Et ceux-ci sont nombreux, d’autant que la commission n’est toujours pas au complet, deux magistrats doivent encore être désignés. Pour rappel, il a fallu plus d’un an et demi après le vote de la loi en novembre 2018 pour que les membres de la commission soient désignés en juin 2020. À peine a-t-elle été formée que deux de ses membres ont démissionné. Leurs remplaçants n’ont été désignés qu’en avril 2020. Mais en juin de la même année, quatre autres membres ont démissionné. Ce n’est qu’en octobre de l’année en cours que trois nouveaux membres ont été désignés: Marwan Sakr, représentant de l’ordre des avocats de Beyrouth, Fawaz Zakaria, représentant de l’ordre des avocats de Tripoli, et Naji Saaiby, représentant des ordres des médecins de Beyrouth et Tripoli. Les autres membres sont Ziad Achour, représentant du conseil de l’Université libanaise, Carmen Abou Jaoudé et Adib Nehmé, représentants la société civile, Joyce Nassar et Wadad Halaouani, représentantes des familles des disparus.

Tourner la page de la guerre

"La commission fait face à de nombreux obstacles puisqu’elle ne dispose pas des bases de travail les plus élémentaires", comme le local où elle peut siéger ou encore les moyens financiers, lance Wadad Halaouani, affirmant que malgré tout, les membres de la commission travaillent sans relâche pour que la vérité éclate au grand jour et pour que le Liban puisse tourner enfin la page de la guerre. Mais aussi pour jeter les bases de travail pour leurs successeurs au sein de la commission, puisque conformément aux dispositions de la loi 105 sur les disparus, les membres actuels de la commission ont un mandat de cinq ans non renouvelables.

Aussi, les membres ont-ils développé les systèmes financier, administratif et interne de la commission, ainsi que le code de déontologie, ont établi le budget et mis en place une stratégie de travail pour les trois prochaines années, comme l’explique Ziad Achour. "Cette commission ne peut pas, en aucun cas, menacer la paix civile", déclare-t-il, insistant sur le fait que celle-ci n’a pas pour rôle de juger les parties responsables de ces disparitions, mais de faire la lumière sur le sort des disparus.

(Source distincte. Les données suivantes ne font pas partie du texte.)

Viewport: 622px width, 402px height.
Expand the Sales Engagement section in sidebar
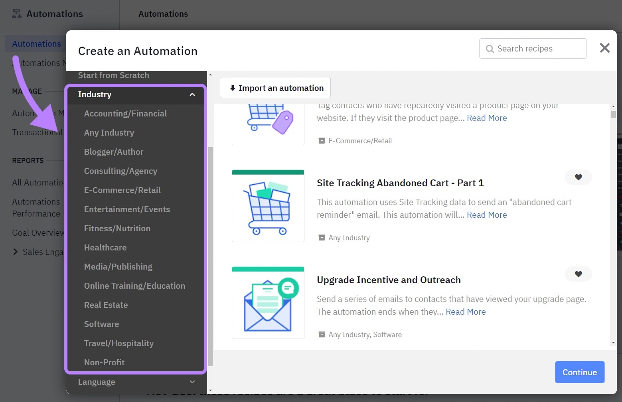15,252
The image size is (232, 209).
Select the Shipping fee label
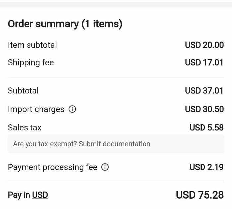pyautogui.click(x=31, y=63)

Conscients des obstacles qu’ils doivent franchir et des moyens limités dont ils disposent, les membres de la commission ont décidé de travailler sur deux pistes: collecter l’ADN des proches des disparus et délimiter les fosses communes et leur assurer une garde, souligne Ziad Achour.

S’adressant aux familles des disparus, il leur a assuré que la commission continuera à déployer les efforts nécessaires "pour les soulager de cette souffrance". Il a, par ailleurs, appelé les responsables à assumer leurs responsabilités envers la commission en lui assurant un local et le financement nécessaire pour qu’elle puisse fonctionner, et les partis politiques à partager avec la commission toutes les informations dont ils disposent, d’autant qu’ils étaient des acteurs de la guerre civile, pour que la vérité puisse enfin être dévoilée. M. Achour a enfin appelé la communauté internationale à soutenir la commission, ce qui lui permettra de mener sa mission à terme.